Eleanor Roosevelt – My Day: January 15-21

January 20, 1939

“WASHINGTON, Thursday—…The State of Washington provides me with an interesting letter and a newspaper clipping this morning. My correspondent asks that I answer her question in my column. This is the question: “I am enclosing a clipping. Is this called free speech?” The clipping is from a paper called “The Statesmen Index”, of December 30th, and is headed: “The Poet’s Corner.” The name of the poem is “Rejected.” The gist of it is that the present President of the United States “came to the gates of Hell and the Devil answered the bell.” All the faults of the Administration come in for a rhymne, including personal things such as his wife, and finally he is rejected, and these are the closing lines:

“And the Devil stood and his head he bowed
At last he said: “Let’s make it clear,
You’ll have to move, you can’t stay here,
For once you linger with the mob
I’ll have to hunt myself a job.”
Strange to say the author is, “Unknown.”

Certainly, Madame Correspondent, this is freedom of speech.
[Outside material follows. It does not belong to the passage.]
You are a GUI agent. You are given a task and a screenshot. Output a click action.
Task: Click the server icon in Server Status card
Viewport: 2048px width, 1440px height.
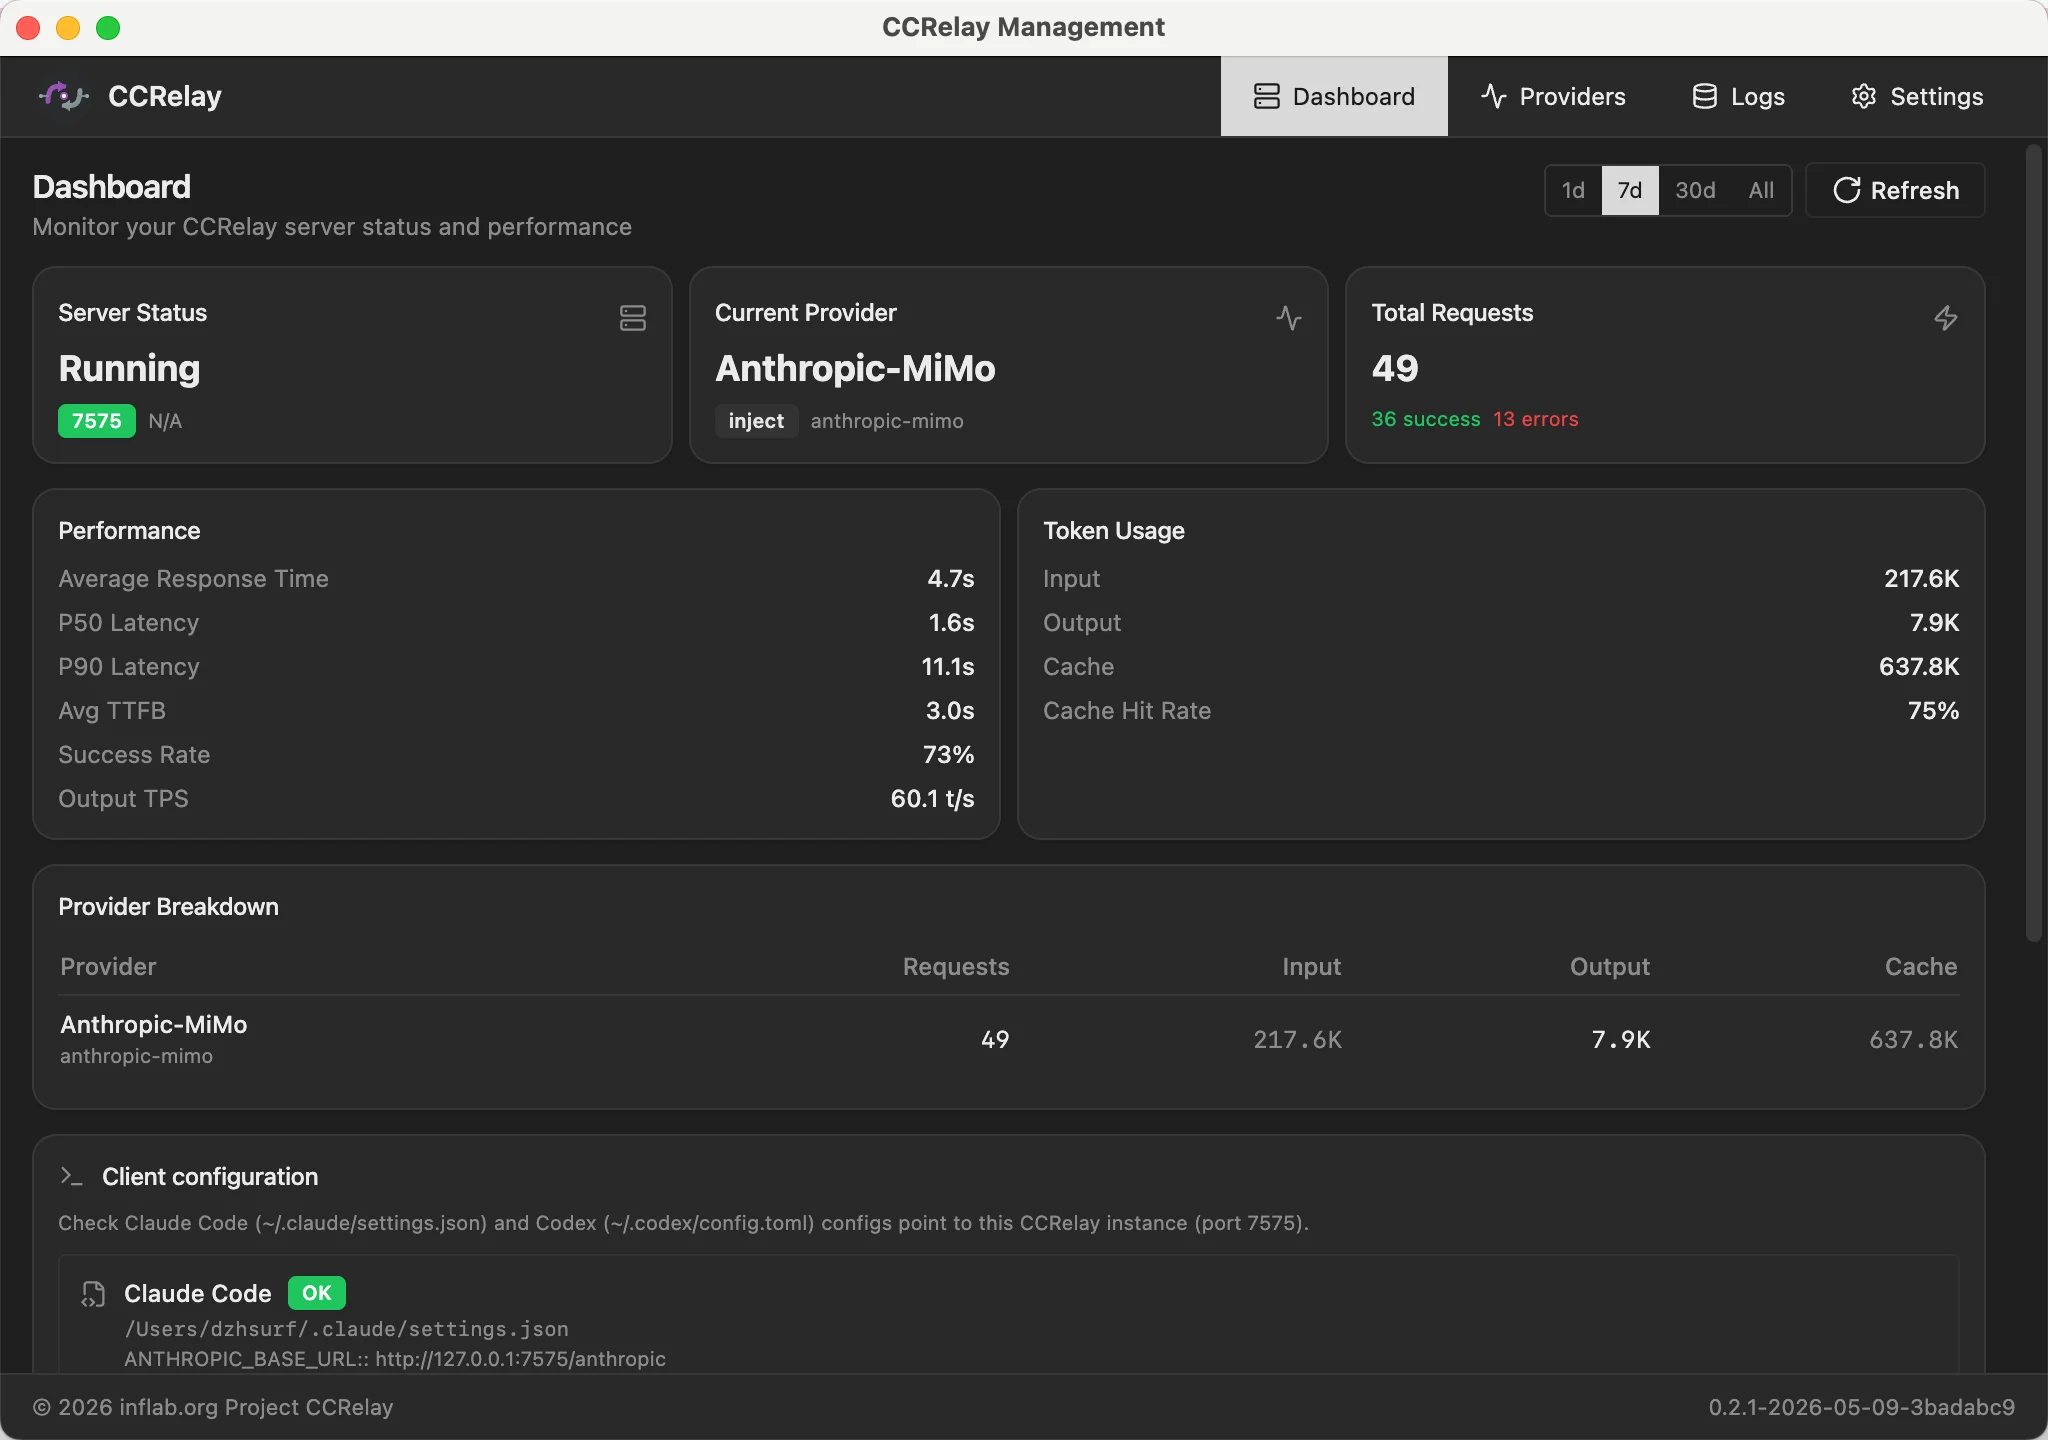[632, 318]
Anyone in this country has a right to state his or her opinion about anyone else. Even if you disagree with the opinion you must uphold this right, because that same right allows you to express your opinion freely as well. You are worried because you were taught to respect the office of the President of the United States regardless of politics, but this is not an attack on the office or even on the Presidency. It is an attack on the man and perhaps it is better to have more freedom and less enforced respect.”